Kansas plans to give US$304 million in taxpayer-funded incentives to a semiconductor company in its largest city to build a huge new factory, but the project would not go forward without funds the US government has promised to rebuild the nation’s chipmaking capacity.
Kansas Governor Laura Kelly on Thursday announced that the state has an agreement with Integra Technologies, based in Wichita, for a 10-year package of tax breaks and reimbursement of expenses. State officials said the new US$1.8 billion plant would cover 92,903m2, have 2,000 employees, and create 3,000 additional jobs among suppliers and other local businesses.
The announcement comes with the US trying to reverse a loss of capacity for making the chips that are vital to smartphones, laptops and other modern-day conveniences, as well as automobiles and life-saving medical devices.
Photo: AP
The US Congress last year approved a measure that provides more than US$52 billion in grants and other incentives for the semiconductor industry.

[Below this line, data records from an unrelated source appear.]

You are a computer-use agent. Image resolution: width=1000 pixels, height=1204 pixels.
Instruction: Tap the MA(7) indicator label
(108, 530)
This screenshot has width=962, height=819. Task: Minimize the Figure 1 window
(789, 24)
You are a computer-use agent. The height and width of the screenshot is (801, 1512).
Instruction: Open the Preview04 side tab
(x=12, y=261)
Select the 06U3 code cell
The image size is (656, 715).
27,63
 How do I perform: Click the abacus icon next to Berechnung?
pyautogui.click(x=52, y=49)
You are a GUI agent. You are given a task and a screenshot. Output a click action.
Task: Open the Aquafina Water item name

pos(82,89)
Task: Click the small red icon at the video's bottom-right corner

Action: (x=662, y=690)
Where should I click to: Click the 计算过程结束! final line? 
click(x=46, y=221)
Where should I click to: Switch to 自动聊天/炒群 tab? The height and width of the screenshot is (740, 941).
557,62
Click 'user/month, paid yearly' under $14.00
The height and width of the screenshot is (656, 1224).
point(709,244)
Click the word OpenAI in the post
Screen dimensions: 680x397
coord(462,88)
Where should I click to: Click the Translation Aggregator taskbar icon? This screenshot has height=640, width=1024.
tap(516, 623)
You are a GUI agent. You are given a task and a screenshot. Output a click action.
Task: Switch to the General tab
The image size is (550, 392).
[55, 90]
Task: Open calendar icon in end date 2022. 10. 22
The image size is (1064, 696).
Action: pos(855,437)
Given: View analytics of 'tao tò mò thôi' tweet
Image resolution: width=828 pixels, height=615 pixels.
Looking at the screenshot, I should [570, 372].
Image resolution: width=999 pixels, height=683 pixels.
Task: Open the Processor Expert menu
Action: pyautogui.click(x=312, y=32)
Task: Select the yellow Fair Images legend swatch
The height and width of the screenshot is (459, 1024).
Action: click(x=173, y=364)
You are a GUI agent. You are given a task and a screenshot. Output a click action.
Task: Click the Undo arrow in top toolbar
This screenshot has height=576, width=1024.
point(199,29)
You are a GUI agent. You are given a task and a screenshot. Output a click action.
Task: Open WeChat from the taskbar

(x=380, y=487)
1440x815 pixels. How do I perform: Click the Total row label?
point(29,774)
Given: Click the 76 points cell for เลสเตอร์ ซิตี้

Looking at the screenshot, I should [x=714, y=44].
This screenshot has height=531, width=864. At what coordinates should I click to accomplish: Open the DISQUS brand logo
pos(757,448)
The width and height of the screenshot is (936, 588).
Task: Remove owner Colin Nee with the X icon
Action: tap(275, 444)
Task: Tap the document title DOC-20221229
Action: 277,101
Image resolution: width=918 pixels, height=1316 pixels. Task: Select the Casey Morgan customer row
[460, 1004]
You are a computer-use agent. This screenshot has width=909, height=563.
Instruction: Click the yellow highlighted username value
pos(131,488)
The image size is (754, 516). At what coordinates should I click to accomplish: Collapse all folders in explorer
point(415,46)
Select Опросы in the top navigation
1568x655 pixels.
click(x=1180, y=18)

Kelly told reporters during a news conference that the state’s incentives are crucial to attracting the federal funds and “making Kansas an essential part of our country’s national security efforts.”
“This advanced manufacturing facility is part of a national push to restore our semiconductor industry so that US workers and businesses can compete and win in the race for the 21st century,” Kelly said.
Integra CEO Brett Robinson would not say how much federal funding the firm needs, only that there is “no commercially viable way” to do the project without it.
He and state officials said other states were trying to attract the project, though they did not disclose the competitors.
“It’s not just critical to the United States and to security, but it’s critical to the supply chain,” Kansas Senate President Ty Masterson said.
US President Joe Biden pushed Congress last year to boost the local semiconductor industry, because of a shortage of chips made worse by the global COVID-19 pandemic and concerns about competing with international rivals, particularly China. There has been a decades-long shift to cheaper-to-operate Asian chip plants, and the industry is now dependent on Taiwan.
“If we were ever to lose, for a sustainable amount of time, access to the southeast Asian supply chain, what we just went through would pale in comparison,” Robinson said.
Integra, founded in 1983, has about 500 employees in Wichita and Silicon Valley, and describes itself as the largest US provider of the last two major assembly and testing steps in the chip manufacturing process.
For the company to receive its incentives, it must invest at least US$1.5 billion in the new factory in the next five years and consistently provide the equivalent of 1,600 full-time jobs for 10 consecutive years.